Una meraviglia. L’azione liturgico-sacramentale della Chiesa è la comunione della Chiesa in atto: comunione con Cristo, prima di tutto, che dev’essere reso “visibile” nell’azione sacramentale, nella sua realtà teandrica; comunione “verticale”, con la Chiesa gloriosa; e infine comunione “orizzontale”, della Chiesa oggi e nei secoli. L’abuso liturgico si colloca pertanto come una ferita, più o meno grave, alla triplice dimensione della comunione ecclesiale e diviene ostacolo al riconoscimento dell’azione di Cristo nella Chiesa.

Pertanto, continua la Nota, «nella celebrazione dei Sacramenti [...] il soggetto è la Chiesa-Corpo di Cristo insieme al suo Capo, che si manifesta nella concreta assemblea radunata.
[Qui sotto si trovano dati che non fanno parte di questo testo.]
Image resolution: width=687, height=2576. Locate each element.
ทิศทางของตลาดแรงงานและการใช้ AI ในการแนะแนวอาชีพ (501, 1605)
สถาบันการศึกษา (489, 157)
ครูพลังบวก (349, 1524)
Tale assemblea però agisce ministerialmente - non collegialmente - perché nessun gruppo può fare di se stesso Chiesa [...]. Il ministro è quindi [...] un segno esteriore della sottrazione del Sacramento al nostro disporne e del suo carattere relativo alla Chiesa universale». Per poter essere questo segno, non basta che il ministro sia presente; esso deve conformarsi all’intenzione della Chiesa e tale «intenzione non può però rimanere solo a livello interiore, con il rischio di derive soggettivistiche, ma si esprime nell’atto esteriore che viene posto» e questo atto, appunto, dev’essere sottratto all’arbitrio personale, alla sensibilità di un gruppo o di un’epoca. «Alterare la formula sacramentale significa [...] non comprendere la natura stessa del ministero ecclesiale, che è sempre servizio a Dio e al suo popolo e non esercizio di un potere che giunge alla manipolazione di ciò che è stato affidato alla Chiesa con un atto che appartiene alla Tradizione».

Tutto da sottoscrivere, riga per riga. Bisognerebbe però, a questo punto, domandarsi come sia possibile che proprio nei seminari, nelle facoltà teologiche e nelle cattedrali - per non parlare di parrocchie e santuari -, l’arbitrio, il soggettivismo, l’abuso siano ormai la norma. Chiesa che vai, Messa e sacramenti che trovi. Altro che riconoscibilità di Cristo e comunione della Chiesa.

È troppo chiedere di rendere effettivamente operativa questa Nota? E non solo nei casi più gravi, ma anche in quelli “lievi”, che pure deturpano l’azione sacramentale della Chiesa e ne disintegrano l’unità?